4. The construction method according to any one of claims 1 to 3, wherein the specific operation of step (3) is:

(3a) Inputting the convolution characteristic diagram of the sparse pseudo-image into a Detection Head network, and finding out the central coordinates of each position characteristic of the convolution characteristic diagram on an x-y sampling plane according to the mapping relation of the receptive field; setting 3D preset frames according to central coordinates in an x-y sampling plane, setting two 3D preset frames with different angles at each central coordinate, wherein the size of each 3D preset frame is the same as the average size of a detection target boundary frame marked in a training sample, then calculating IoU after the 3D preset frames and the marked detection target boundary frames are projected on the x-y plane, comparing IoU obtained by calculation with a set threshold value, and screening out 3D candidate frames from the 3D preset frames; wherein IoU is greater than the set threshold, the 3D default frame is a 3D candidate frame;

(3b) Performing frame regression on the 3D candidate frame obtained by screening in the step (3 a) to obtain the coordinate correction offset of the 3D candidate frame, calculating according to the initial position coordinate of the 3D candidate frame and the coordinate correction offset of the candidate frame obtained by frame regression to obtain the position coordinate of the predicted boundary frame of the detection target, outputting the position coordinate of the predicted boundary frame of the detection target, and simultaneously outputting the probability that the detection target exists in the predicted boundary frame.

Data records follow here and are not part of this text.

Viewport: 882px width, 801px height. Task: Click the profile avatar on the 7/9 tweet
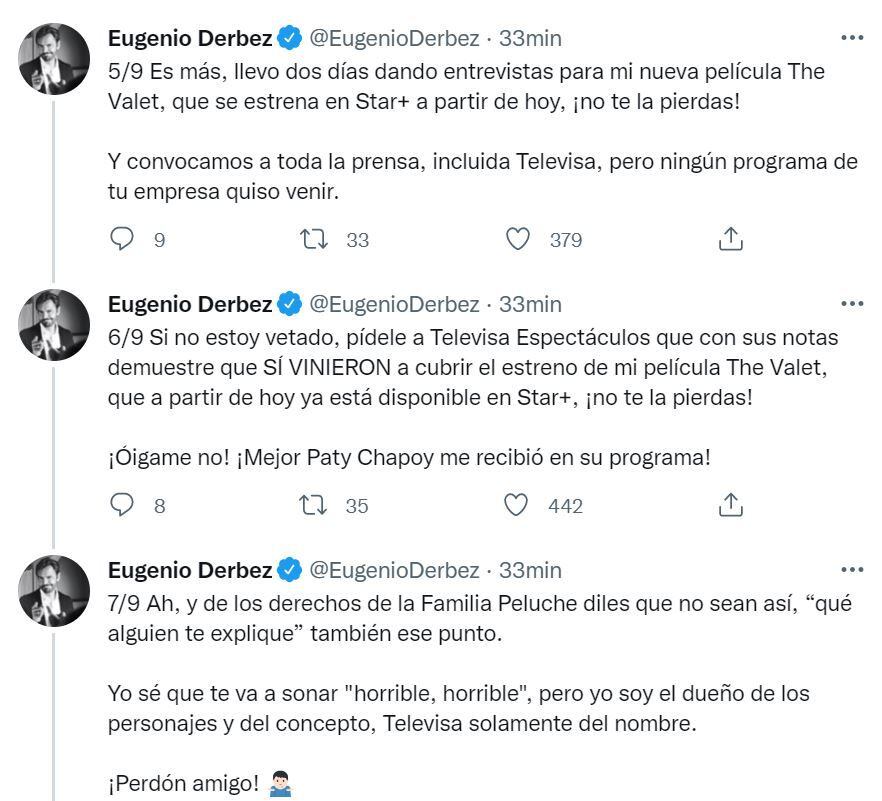[x=55, y=590]
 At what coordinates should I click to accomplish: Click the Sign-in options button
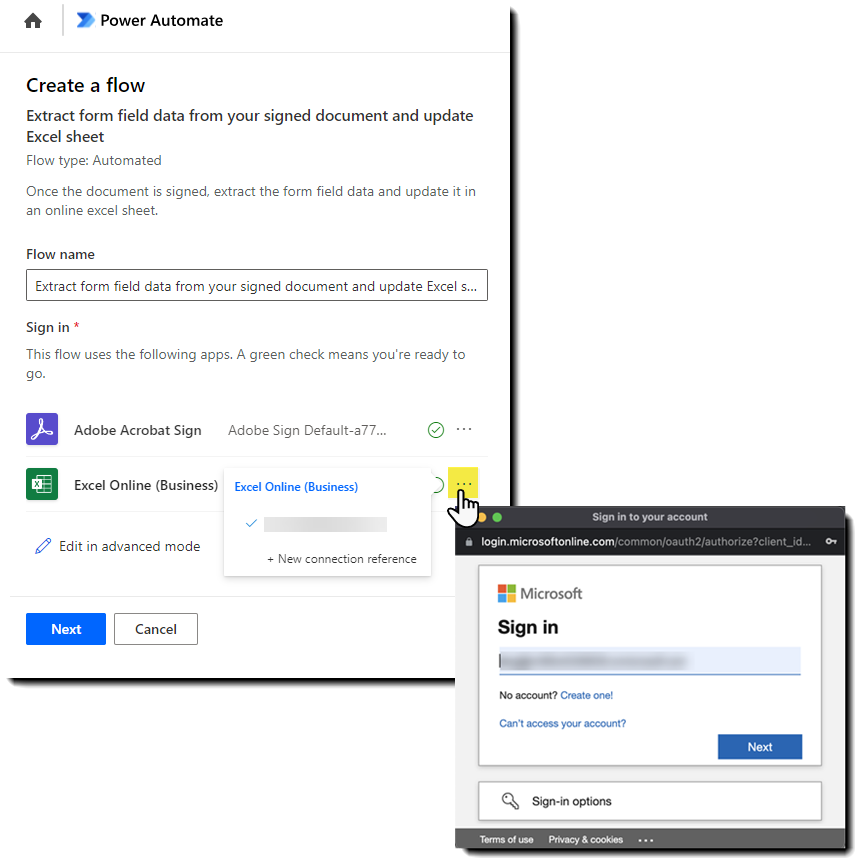[x=650, y=800]
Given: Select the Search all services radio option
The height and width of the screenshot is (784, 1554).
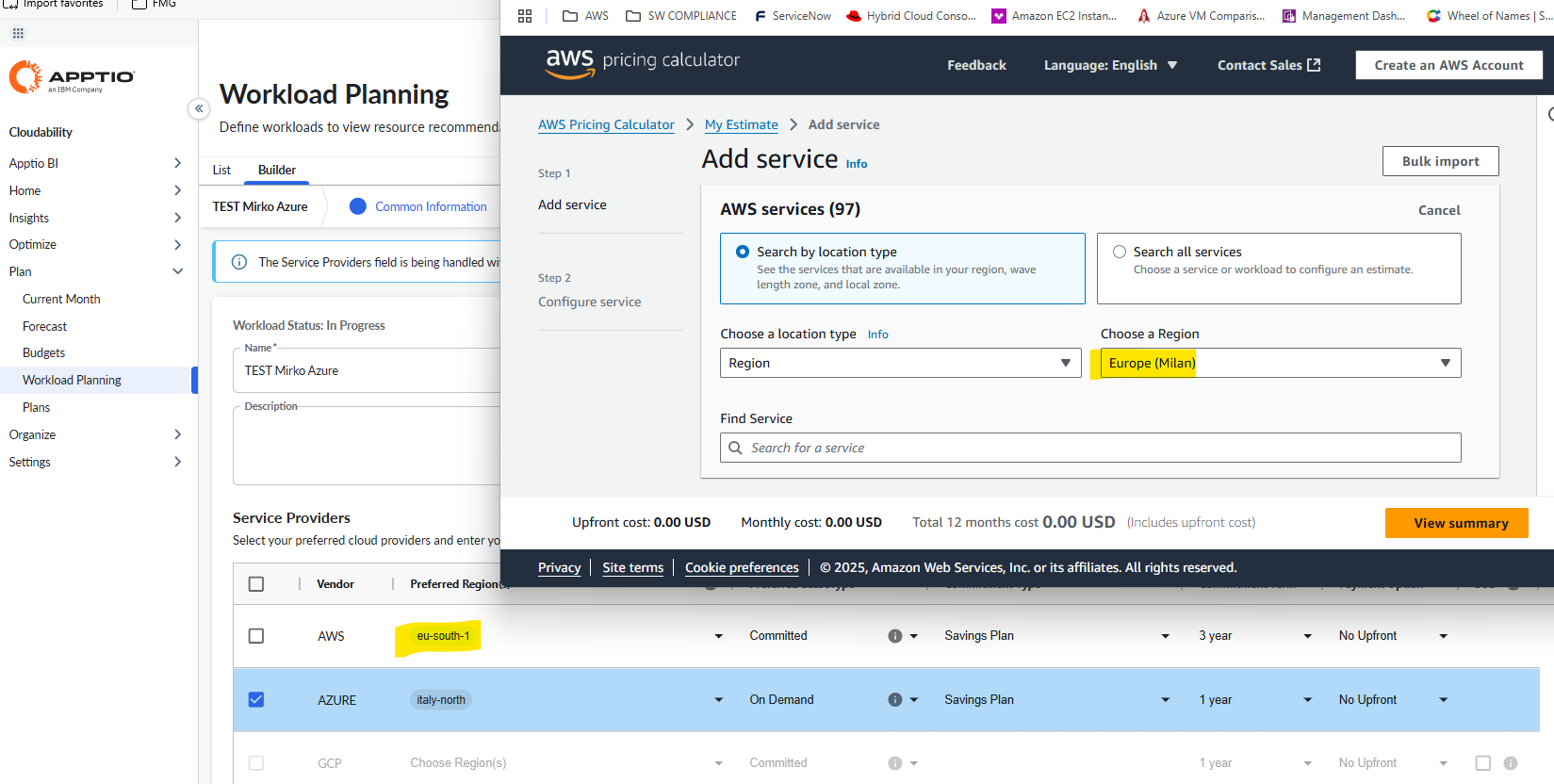Looking at the screenshot, I should 1120,252.
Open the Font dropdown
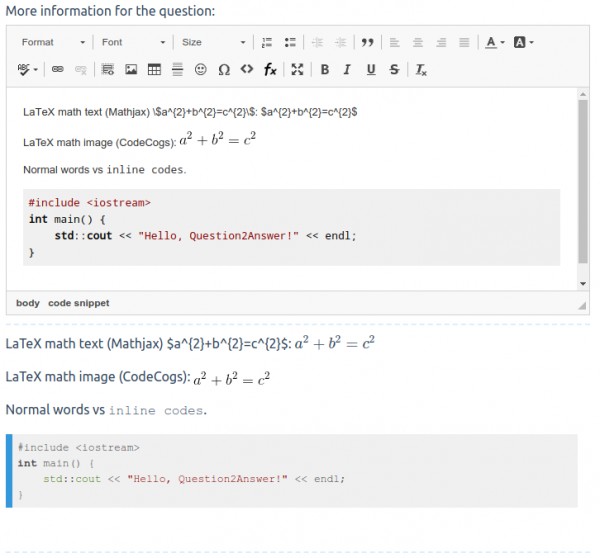 click(133, 42)
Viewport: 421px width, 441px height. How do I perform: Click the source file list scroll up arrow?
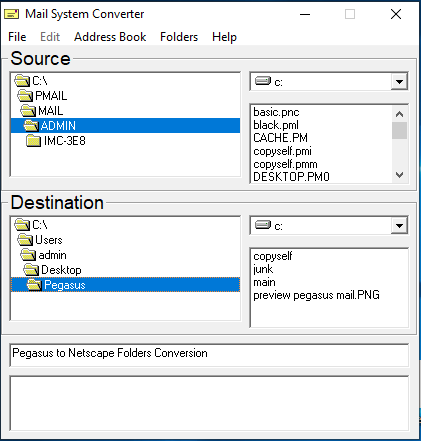(x=399, y=114)
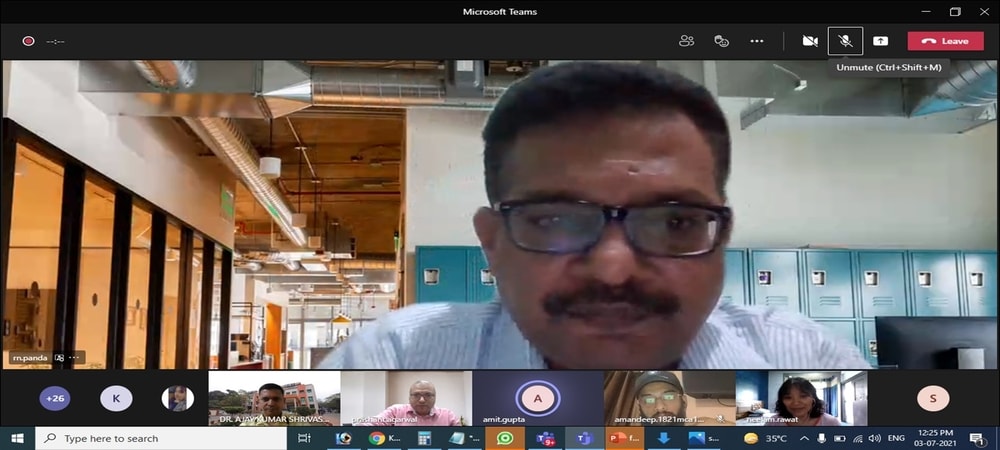Turn on the camera
Screen dimensions: 1000x450
810,41
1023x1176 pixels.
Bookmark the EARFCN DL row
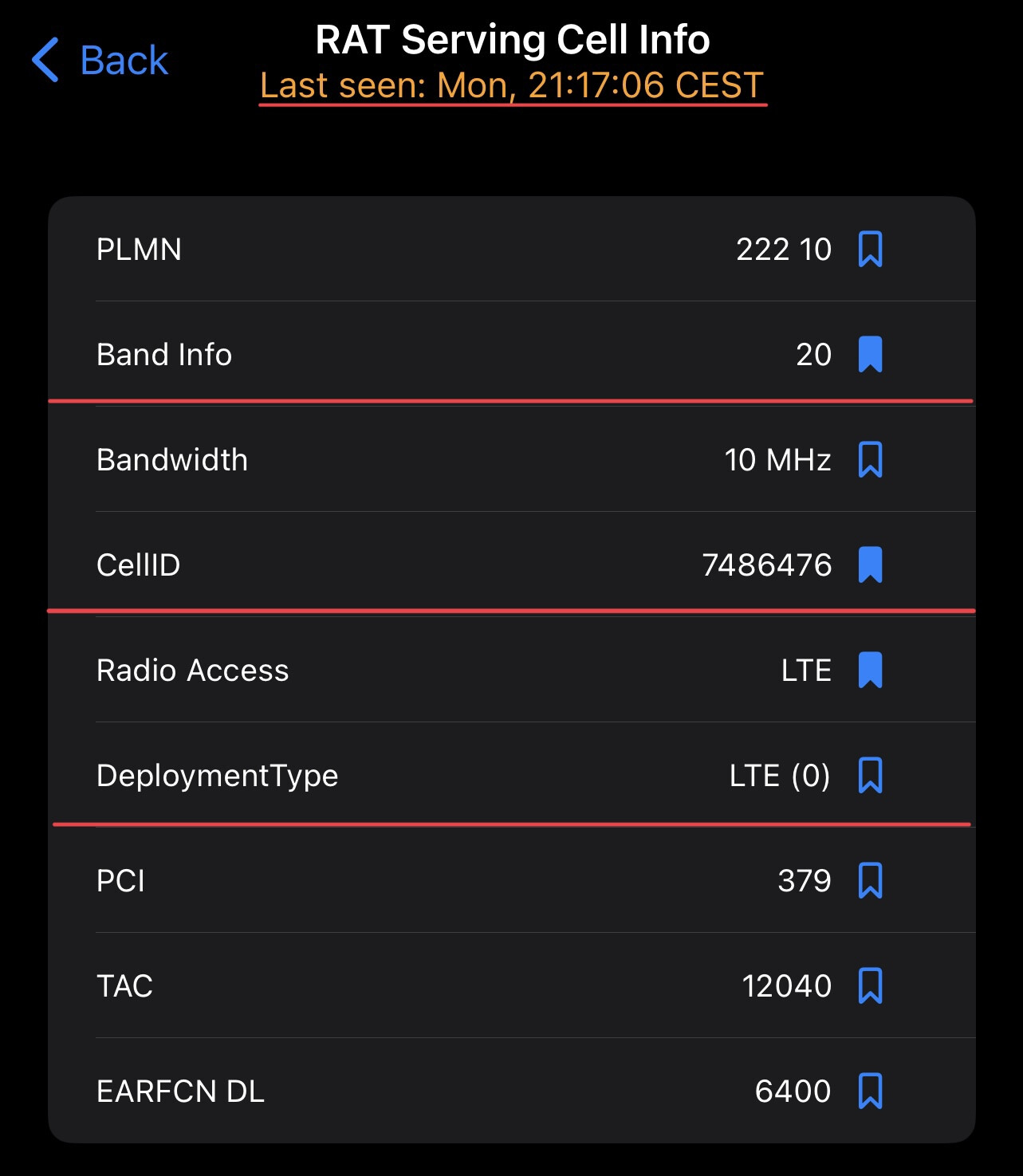click(x=870, y=1091)
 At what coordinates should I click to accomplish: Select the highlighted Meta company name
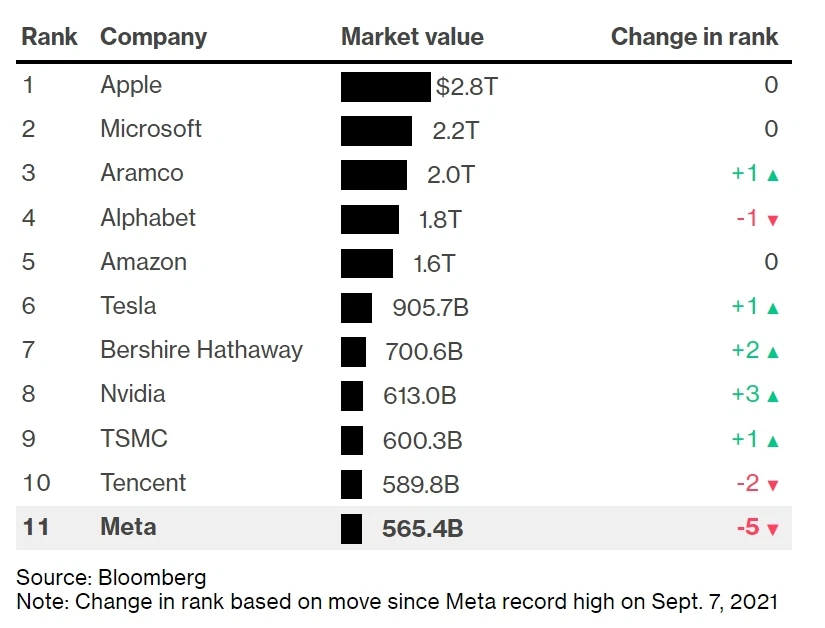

5. The building method according to claim 4, wherein the angles of the two 3D preset frames set at each center coordinate in the step (3 a) are 0 degree and 90 degrees, respectively.

6. The constructing method according to claim 5, wherein the specific calculation process of detecting the position coordinates of the predicted bounding box of the object in the step (3 b) is as follows: calculating and predicting the position coordinates of the boundary frame according to formulas (IV) to (X) according to the initial position coordinates of the 3D candidate frame and the coordinate correction offset of the candidate frame output by the frame regression network;

R _x ＝G _x ×d _x +Gx (Ⅳ)

R _y ＝G _y ×d _y +Gy (Ⅴ)

R _z ＝G _z ×d _z +Gy (Ⅵ)

R _w ＝G _w ×e ^dw (Ⅶ)

R _h ＝G _h ×e ^dh (Ⅷ)

R _l ＝G _l ×e ^dl (Ⅸ)

R _θ ＝G _θ ×d _θ +G _θ (Ⅹ)

wherein G is _x As the abscissa of the center position of the 3D candidate frame, gy is the ordinate of the center position of the 3D candidate frame, G _z As z-coordinate of 3D candidate frame center position, G _w Is the width of the 3D candidate box, G _h High for 3D candidate box, G _l Is the length of the 3D candidate box, G _θ Is the angle of the 3D candidate frame; d _x As an offset of the abscissa of the center position of the 3D candidate frame, D _y Is the offset of the ordinate of the 3D candidate frame center position, D _z The offset of the z coordinate of the 3D candidate frame center position is obtained; dw is the offset of the width of the 3D candidate frame, dh is the offset of the height of the 3D candidate frame; dl is the offset of the 3D candidate frame length, D _θ Is the offset of the 3D candidate frame angle; r _x To predict the abscissa of the central position of the bounding box, R _y For predicting the ordinate, R, of the position of the centre of the bounding box _z For predicting the ordinate, R, of the position of the centre of the bounding box _w To predict the width of the bounding box, R _h To predict the height of the bounding box, R _l Predicting the bounding box length, R, for 3D _θ Is to predict the height of the bounding box.

7. A method for detecting a point cloud data target by using a pointpilars-based multi-plane coding point cloud feature deep learning model constructed by the construction method of any one of claims 1 to 6.